Em primeiro plano, é notória a importância dos quilombos na construção identitária do país. Nesse viés, tais locais representam a resistência desses povos durante o período escravocrata na busca pela liberdade. Destarte, a sociedade quilombola simboliza o resgate à cultura de seus ancestrais e precisa ser respeitada, como já defende a Constituição Federal de 1988. Entretanto, segundo uma perspectiva do sociólogo Nick Couldry, as vozes sociais dos quilombolas não são ouvidas pelo Estado, o que os relegam à inexistência social. Sendo assim, a desigualdade da voz impede a construção de uma vida digna nos quilombos, marcados pela situação de miséria e vai de encontro aos ideais da Carta Magna, transformando esse povo em meros “cidadãos de papel”, ou seja, indivíduos que só tem direitos na teoria.

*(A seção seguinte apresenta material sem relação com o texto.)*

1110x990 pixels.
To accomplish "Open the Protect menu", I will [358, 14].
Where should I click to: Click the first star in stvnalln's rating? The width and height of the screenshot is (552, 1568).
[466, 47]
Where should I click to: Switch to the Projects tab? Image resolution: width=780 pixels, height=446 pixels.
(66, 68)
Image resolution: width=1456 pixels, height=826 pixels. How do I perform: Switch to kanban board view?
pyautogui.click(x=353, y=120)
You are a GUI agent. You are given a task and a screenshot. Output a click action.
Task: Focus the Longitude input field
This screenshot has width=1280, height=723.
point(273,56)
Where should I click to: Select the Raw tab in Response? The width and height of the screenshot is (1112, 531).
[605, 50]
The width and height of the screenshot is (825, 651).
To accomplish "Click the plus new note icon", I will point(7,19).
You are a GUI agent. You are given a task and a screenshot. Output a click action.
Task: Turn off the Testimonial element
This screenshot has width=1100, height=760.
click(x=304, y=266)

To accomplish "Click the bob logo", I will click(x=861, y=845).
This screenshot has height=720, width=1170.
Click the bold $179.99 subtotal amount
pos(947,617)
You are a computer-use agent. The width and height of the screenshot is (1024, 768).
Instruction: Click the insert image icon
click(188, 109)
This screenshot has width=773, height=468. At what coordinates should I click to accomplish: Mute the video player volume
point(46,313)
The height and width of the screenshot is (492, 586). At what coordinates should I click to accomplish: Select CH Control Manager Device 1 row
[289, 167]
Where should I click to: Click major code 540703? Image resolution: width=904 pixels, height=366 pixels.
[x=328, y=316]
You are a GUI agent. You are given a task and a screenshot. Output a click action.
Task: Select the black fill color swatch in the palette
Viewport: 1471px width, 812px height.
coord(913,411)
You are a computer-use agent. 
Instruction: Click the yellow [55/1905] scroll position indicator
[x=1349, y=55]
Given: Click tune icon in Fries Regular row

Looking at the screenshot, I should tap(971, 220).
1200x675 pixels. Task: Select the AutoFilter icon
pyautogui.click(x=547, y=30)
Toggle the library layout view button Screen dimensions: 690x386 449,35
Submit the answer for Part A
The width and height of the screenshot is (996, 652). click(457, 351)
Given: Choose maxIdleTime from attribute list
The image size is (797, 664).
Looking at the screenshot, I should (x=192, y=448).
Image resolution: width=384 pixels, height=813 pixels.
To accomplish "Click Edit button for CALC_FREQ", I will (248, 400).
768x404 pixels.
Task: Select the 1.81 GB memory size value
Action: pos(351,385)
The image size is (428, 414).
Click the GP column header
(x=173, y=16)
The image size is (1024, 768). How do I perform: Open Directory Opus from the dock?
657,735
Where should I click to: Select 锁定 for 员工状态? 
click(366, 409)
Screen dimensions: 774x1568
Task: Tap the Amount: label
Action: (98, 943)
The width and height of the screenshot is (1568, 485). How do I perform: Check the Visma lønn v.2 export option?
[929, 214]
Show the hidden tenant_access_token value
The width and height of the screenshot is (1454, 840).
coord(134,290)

Paralelo a isso, parte da sociedade brasileira banaliza a situação atual dos quilombos e dificulta a construção de um local com a mínima qualidade de vida para esse grupo social. Nesse contexto, o autor José Saramago em sua obra “ensaios sobre a cegueira” evidencia que vivemos uma “cegueira branca”, em que minimizamos as dores dos outros e deixamos espaços para disseminação do preconceito, infelizmente, tal realidade é enfrentada pelos quilombolas. Desse modo, dados da “folha de São Paulo” retratam os altos índices de discriminação e intolerância contra esse povo no Brasil. Portanto, os brasileiros, ao invés de ver os quilombos como forma de pluralidade cultural, coloca-os em situação de vulnerabilidade social ao promover as diversas formas de preconceito.

Em suma, torna-se irremediável uma mudança nesse paradigma. Para tal, cabe ao Governo Federal investir em programas de investimento social nesses locais, por meio de incentivos fiscais, como na construção de bases que garantam a entrega de alimentos, para reverter a situação da fome, por exemplo. Ademais, cabe ao Ministério da Educação implementar no programa estudantil uma matéria, a partir de investimentos na área educacional, que pregue a diversidade cultural, a fim de transformar os jovens estudantes em atuantes na luta contra o preconceito que esse povo sofre. Então, “o meu lugar” será um local apenas de orgulho.